Stored records:
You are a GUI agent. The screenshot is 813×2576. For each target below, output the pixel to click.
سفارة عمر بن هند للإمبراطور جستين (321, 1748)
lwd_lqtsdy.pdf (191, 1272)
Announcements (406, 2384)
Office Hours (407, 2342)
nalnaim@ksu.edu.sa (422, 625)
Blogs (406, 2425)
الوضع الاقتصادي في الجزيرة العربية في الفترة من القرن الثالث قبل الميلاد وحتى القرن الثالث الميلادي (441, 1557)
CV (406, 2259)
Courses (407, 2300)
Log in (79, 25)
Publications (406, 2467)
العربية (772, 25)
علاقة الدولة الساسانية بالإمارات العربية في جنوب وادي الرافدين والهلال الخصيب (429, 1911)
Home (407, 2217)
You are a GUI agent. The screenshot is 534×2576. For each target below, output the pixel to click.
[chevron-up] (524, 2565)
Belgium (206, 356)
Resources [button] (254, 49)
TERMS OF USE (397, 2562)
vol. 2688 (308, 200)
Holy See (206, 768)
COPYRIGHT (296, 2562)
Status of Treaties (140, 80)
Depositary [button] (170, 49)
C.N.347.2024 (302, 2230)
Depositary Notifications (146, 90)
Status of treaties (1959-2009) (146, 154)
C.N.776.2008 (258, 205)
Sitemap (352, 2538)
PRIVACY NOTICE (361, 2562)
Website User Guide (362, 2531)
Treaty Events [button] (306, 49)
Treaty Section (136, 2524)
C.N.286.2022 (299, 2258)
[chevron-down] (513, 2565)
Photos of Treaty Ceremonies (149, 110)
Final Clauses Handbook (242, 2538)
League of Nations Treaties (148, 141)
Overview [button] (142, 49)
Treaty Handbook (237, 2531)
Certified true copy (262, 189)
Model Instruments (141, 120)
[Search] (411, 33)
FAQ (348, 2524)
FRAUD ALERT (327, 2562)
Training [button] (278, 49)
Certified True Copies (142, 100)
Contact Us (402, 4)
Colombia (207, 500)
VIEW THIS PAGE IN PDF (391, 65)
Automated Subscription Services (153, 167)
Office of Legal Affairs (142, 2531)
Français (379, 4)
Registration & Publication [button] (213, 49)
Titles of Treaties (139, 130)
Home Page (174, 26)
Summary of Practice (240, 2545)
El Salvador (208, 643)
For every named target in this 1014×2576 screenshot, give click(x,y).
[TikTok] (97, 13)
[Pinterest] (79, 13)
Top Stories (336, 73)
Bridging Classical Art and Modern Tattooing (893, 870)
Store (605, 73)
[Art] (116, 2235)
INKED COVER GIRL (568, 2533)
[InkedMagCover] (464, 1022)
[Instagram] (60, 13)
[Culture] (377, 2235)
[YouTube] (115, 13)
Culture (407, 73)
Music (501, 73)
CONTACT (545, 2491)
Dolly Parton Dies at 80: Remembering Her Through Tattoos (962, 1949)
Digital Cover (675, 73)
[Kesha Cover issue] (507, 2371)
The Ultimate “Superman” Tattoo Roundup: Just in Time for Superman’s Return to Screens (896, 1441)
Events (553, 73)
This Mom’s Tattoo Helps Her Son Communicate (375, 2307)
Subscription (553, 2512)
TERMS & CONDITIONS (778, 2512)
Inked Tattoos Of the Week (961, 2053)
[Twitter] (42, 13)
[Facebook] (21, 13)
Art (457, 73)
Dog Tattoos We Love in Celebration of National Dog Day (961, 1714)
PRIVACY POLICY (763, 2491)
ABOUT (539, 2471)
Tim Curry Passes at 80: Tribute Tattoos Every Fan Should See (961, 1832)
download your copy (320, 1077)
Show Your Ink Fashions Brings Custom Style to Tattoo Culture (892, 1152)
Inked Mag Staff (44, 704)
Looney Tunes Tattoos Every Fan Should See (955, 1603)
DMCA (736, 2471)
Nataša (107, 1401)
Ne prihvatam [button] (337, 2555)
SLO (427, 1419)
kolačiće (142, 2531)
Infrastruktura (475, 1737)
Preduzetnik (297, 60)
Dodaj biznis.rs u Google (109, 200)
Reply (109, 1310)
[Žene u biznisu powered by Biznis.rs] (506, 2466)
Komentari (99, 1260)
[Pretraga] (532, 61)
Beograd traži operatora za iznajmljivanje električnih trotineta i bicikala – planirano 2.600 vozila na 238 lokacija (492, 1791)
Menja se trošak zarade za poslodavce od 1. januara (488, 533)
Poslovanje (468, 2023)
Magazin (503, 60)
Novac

◆ Task directions: Repeat every line exactly, starting with the first line of the entries, and stop once the line containing "علاقة الدولة الساسانية" has been given.

◆ Answer to the problem:
You are a GUI agent. The screenshot is 813×2576. For each target below, output the pixel to click.
سفارة عمر بن هند للإمبراطور جستين (321, 1748)
lwd_lqtsdy.pdf (191, 1272)
Announcements (406, 2384)
Office Hours (407, 2342)
nalnaim@ksu.edu.sa (422, 625)
Blogs (406, 2425)
الوضع الاقتصادي في الجزيرة العربية في الفترة من القرن الثالث قبل الميلاد وحتى القرن الثالث الميلادي (441, 1557)
CV (406, 2259)
Courses (407, 2300)
Log in (79, 25)
Publications (406, 2467)
العربية (772, 25)
علاقة الدولة الساسانية بالإمارات العربية في جنوب وادي الرافدين والهلال الخصيب (429, 1911)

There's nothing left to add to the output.